Arundhati Ghose
When the Nuclear Suppliers Group met last month to consider the US proposal to waive the stringent rules that prevented nuclear trade and commerce with India, reservations were expressed and amendments proposed by many participating countries. It would appear that few actually objected to the exceptionalisation of India per se; in fact some of the major suppliers were positively in favour of the waiver.
The US, as the originator of the proposal, agreed to take into account the various concerns voiced at that meeting in a revised draft and the NSG agreed to meet again to consider a fresh draft. With a tacit approval from India, that draft is now being considered by the NSG. The non-proliferation lobby, disconcerted that the proposal was not rejected outright, mounted a last-ditch attack, using the not-inconsiderable resources at their disposal, by prevailing on the current chairman of the US House Committee on Foreign Affairs, a known opponent of the Indo-US Agreement, to release to the public what was apparently privileged information, in the form of the administration’s answers to 45 fairly technical and non-proliferation related questions.
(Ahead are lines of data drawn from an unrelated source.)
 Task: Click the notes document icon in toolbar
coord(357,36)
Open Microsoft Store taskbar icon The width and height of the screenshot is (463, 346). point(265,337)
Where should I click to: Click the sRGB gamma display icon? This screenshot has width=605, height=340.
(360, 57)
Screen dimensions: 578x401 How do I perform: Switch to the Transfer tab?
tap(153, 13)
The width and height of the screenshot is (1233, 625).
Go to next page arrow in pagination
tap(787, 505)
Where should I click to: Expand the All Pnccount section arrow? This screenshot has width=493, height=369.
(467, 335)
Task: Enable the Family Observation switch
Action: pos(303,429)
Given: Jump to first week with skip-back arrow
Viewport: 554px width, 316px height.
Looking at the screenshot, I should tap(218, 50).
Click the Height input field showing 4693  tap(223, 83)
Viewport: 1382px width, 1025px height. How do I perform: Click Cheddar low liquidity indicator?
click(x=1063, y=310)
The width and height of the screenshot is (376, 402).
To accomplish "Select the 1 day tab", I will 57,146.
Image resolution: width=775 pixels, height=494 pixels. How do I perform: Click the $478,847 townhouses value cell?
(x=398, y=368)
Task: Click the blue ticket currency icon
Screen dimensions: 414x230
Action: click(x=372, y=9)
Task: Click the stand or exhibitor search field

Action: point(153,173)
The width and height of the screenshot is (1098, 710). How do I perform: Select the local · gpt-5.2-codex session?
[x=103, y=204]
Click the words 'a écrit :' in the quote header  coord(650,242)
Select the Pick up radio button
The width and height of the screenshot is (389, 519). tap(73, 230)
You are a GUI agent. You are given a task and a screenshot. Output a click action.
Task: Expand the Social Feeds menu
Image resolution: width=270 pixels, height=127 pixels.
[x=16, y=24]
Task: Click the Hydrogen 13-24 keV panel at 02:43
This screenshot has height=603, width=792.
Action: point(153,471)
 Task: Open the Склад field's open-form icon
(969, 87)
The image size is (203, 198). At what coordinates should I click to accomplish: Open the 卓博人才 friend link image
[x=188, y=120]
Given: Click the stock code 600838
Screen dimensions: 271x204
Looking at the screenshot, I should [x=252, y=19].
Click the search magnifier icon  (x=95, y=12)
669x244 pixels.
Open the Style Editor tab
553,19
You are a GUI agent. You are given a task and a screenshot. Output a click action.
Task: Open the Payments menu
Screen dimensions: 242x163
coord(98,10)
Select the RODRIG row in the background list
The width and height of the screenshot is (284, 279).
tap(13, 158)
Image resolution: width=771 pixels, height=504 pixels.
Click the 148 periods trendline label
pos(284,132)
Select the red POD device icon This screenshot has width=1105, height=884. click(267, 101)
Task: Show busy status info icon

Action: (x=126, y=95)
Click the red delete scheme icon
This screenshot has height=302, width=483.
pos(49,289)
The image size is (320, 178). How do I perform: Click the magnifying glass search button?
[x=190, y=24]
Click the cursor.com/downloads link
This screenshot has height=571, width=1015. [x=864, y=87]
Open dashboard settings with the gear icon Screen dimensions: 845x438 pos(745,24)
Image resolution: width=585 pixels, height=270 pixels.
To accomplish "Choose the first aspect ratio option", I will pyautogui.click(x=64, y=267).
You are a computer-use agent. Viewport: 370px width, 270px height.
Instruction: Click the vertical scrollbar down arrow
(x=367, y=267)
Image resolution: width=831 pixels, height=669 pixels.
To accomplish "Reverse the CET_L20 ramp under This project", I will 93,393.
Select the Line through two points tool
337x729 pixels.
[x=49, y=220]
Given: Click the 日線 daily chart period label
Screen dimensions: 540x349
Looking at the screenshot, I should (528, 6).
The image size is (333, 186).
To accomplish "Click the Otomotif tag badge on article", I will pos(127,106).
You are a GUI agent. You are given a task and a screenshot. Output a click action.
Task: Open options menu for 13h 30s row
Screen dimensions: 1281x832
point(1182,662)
This ill-advised action, by its very timing, a day before the NSG was scheduled to reconvene in Vienna, had clear mischievous intent and was meant to influence the doubters and fence-sitters in the NSG to propose amendments to the US draft that would certainly kill the deal, and embarrass the US delegation in the process. It seems however, to have achieved other, perhaps unwanted results — the revival of the domestic opposition in India and provoking Indian doubts of America’s bona fides. An examination of the letter and its enclosure would seem to indicate that a storm in a teacup is being interpreted as a tsunami — to quote a feverish TV channel, “a nuclear shock”.